California’s most profitable crops are also some significant water users, like pistachios and almonds. Take a look at the list of the most water-intensive crops. Water needed is measured in cumulative water depth required for the growing season, according to the Pacific Institute, a global water think tank. Water intensity takes into account the plant’s requirements for water as well as weather conditions. 

Alfalfa and pastureland, the top three water-consuming crops along with corn, primarily go to the cattle industry in California. Dairy products, the leading valued commodity, add $7.47 billion to the economy. Cattle and calves bring in $2.74 billion annually and place fifth on the list.

California produces 99% of the nation’s pistachios and 25% of the world’s needs, according to CDFA’s 2020 figures. The water-intensive crop brings $2.87 billion to the state, the number four moneymaking crop commodity.

Almonds bring the state $5.62 billion, the number two most valued commodity. The state satisfies 80% of worldwide demand, per the Almond Board of California

Grapes place number three on the commodity list bringing in $4.48 billion annually. Tomatoes only bring in $1.2 billion annually and are the eighth most valuable commodity to the state.

Over a third of the U.S.’ vegetables, two-thirds of fruits and nuts, come from California.

California farmers and ranchers brought in $49.1 billion in cash receipts in 2020, up 3.3% from 2019 despite the drought. 

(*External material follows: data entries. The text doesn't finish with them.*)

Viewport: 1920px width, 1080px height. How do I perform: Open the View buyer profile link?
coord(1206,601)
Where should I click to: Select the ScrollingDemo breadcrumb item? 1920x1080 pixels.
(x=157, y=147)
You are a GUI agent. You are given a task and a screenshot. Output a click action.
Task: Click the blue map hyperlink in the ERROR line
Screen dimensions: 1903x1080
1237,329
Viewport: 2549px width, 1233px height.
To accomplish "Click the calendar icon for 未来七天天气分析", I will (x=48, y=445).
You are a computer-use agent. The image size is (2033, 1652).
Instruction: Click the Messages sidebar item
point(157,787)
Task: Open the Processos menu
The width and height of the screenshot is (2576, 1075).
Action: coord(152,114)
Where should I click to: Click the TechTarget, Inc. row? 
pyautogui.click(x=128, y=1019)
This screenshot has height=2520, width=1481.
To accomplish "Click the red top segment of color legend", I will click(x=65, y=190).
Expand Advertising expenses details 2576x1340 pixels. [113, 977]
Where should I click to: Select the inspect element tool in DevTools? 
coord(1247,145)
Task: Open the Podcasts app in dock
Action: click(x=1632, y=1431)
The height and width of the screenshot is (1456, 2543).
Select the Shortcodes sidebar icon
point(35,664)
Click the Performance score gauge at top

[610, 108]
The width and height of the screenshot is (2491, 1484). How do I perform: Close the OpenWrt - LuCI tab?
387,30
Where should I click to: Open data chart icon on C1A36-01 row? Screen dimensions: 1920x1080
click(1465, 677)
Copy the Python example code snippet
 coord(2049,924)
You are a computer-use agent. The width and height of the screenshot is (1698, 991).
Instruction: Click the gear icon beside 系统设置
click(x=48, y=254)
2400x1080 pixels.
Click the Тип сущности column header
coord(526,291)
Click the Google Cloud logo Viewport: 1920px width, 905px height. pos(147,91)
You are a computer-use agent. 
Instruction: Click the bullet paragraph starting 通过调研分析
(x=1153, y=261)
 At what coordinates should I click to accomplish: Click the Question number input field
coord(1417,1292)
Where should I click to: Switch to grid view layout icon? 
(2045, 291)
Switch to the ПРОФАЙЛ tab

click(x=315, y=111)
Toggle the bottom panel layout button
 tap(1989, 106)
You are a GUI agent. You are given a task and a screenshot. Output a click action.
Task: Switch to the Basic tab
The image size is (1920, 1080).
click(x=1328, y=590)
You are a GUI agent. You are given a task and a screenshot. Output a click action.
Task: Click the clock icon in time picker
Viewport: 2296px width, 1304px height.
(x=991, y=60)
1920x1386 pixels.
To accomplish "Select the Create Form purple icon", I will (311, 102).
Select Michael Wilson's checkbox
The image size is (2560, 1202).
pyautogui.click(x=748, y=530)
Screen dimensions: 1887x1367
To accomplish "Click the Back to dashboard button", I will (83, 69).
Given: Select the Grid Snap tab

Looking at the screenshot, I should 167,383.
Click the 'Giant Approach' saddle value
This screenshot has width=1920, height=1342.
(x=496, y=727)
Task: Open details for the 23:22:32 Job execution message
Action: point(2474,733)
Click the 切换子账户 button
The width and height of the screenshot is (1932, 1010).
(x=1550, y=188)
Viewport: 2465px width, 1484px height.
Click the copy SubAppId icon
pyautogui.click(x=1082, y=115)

Food prices are heading up

Americans are paying more for food – the latest Consumer Price Index for Food grew by 10.4% in the past year, according to the U.S. Department of Agriculture. Grocery store prices increased 12.2%, and restaurant food was 7.7% higher.

The Food Price Outlook for 2022 forecasts that grocery prices will rise an additional 2-3% while restaurant prices will rise 3-4% more this year. Beef and veal showed the steepest price increase of 9.3%, while fresh vegetables only saw a 1.1% price hike. These numbers also include inflation, supply chain issues, and higher transportation, energy, and labor costs. Not all increases are attributable to drought.

Forecast price rises for year, according to the USDA

  • Poultry 14.5-15.5%
  • Seafood 9.5-10.5%
  • Dairy 12-13%
  • Fats and oils 16.5-17’5%
  • Processed fruits and vegetables 8.5-9.5%
  • Sugar and sweets 7.5-8.5
  • Cereals and bakery products 12-13%
  • Non-alcoholic beverages 7.5-8.5


What does the future hold for farmers and food?

Farmers will strategically rotate crops according to the temperature and water supply in the short term. This may mean less selection for specific varieties of products at the supermarket but not create a food shortage.
Long term, farmers have already come a long way in producing more economical products. 

"We're heavily invested in the most efficient irrigation systems with science and technology that allow us to grow the most productive crops with the least amount of water," Azevedo said. "For instance, we're growing those with less than a two feet per acre of water, which is a really big reduction from where we were just 15 to 20 years ago."

Legislators and policymakers continue to develop new water storage opportunities, aquifer recharge, wastewater recycling and desalination.

"We're seeing some trend in higher temperatures that creates some stress in your crops. In the long term, we may see multi-annual droughts that are more frequent and intense, but also we might see very wet years in later years, creating opportunities to store water on the ground," said Medellin-Azuara. "But it's estimated to be a 10% water supply shortage in the long term."

"We're going to have to make different food choices as consumers because of the change in drought and temperatures and farmer's bottom line margins," added Medellin-Azuara. "So you might see some changes on the side of the consumer. Perhaps, there will be some educational inquiries to what can be sustainably grown in some places. You may see some changes in the minds, but it is hard to persuade. It will be a matter of choice."